The Per Device or Per User licensing mode varies from the Per Seat scheme of previous versions of Windows. In this new mode, each device or user that connects to a server requires a CAL, but with that license, the device or user can connect to a number of servers in the enterprise. Per User or Per Device mode is generally the mode of choice for distributed computing environments in which multiple users access multiple servers.
Note The licensing tools and the user interface do not yet distinguish between Windows User or Windows Device CALs. A device CAL is registered indirectly, using license groups.
For example, a developer who uses a laptop and two desktops would require only one Windows User CAL. A fleet of 10 Tablet PCs that are used by 30 shift workers would require only 10 Windows Device CALs.
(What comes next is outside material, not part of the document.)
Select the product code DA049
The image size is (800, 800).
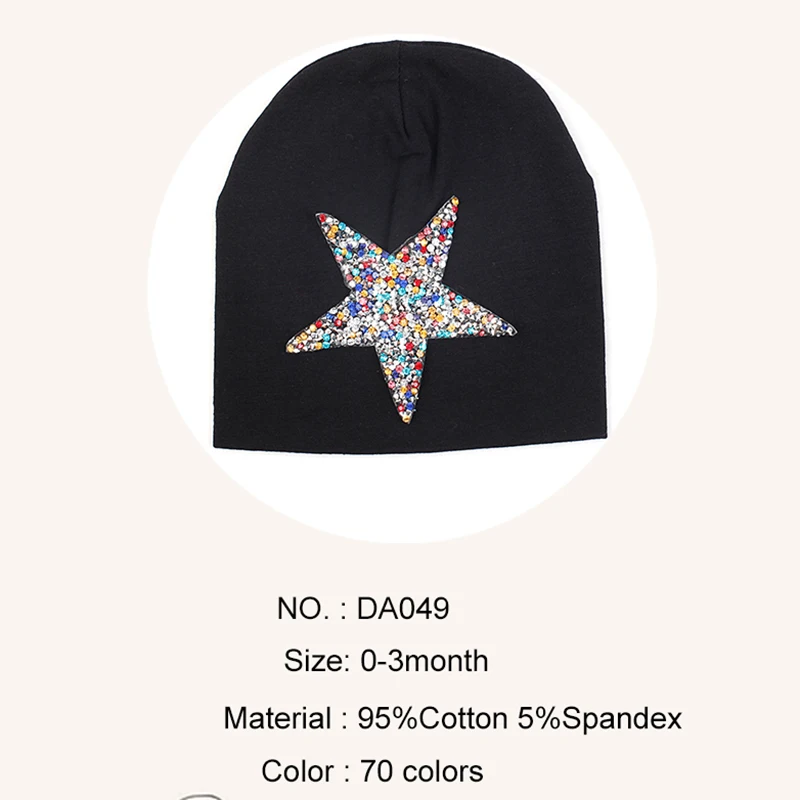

The total number of CALs equals the number of devices or users, or a mixture thereof, that access servers. CALs can be reassigned under certain, understandable conditions— for example, a Windows User CAL can be reassigned from a permanent employee to a temporary employee while the permanent employee is on leave. A Windows Device CAL can be reassigned to a loaner device while a device is being repaired.
Per Server and Per Device or Per User licensing modes are illustrated in Table 9-1. Table 9-1 CAL Licensing Modes
Per User or Per Device
Traditionally licensed in Per Server mode when there are few servers that require limited access. The number of CALs needed is determined by the number of concurrent connections that are required.
Traditionally licensed in Per User or Per Device mode when there are many servers that require frequent and widespread access.
Usually more economical when the number of CALs needed is determined by the number of users or devices, or both, that require access to the servers.
Tip Windows Server 2003 includes Terminal Services, also known as Remote Desktop. Remote Desktop includes a two (concurrent) connection license for administrators to connect to a remote server. For Terminal Services to perform as an application server, allowing nonadministrative users to connect to hosted applications, you must acquire Terminal Services CALs. Details regarding client licensing can be found at http://www.microsoft.com/ windowsserver2003/howtobuy/licensing/ts2003.mspx.
There are two utilities that will help you track and manage software licensing:
■ Licensing in Control Panel The Control Panel Choose Licensing Mode tool, as shown in Figure 9-10, manages licensing requirements for a single computer running Windows Server 2003. You can use Licensing to add or remove CALs for a server running in per-server mode; to change the licensing mode from Per Server to Per Device or Per User; or to configure licensing replication.
■ Licensing in Administrative Tools The Licensing administrative tool, discussed in the next section, allows you to manage licensing for an enterprise by centralizing the control of licensing and license replication in a site-based model.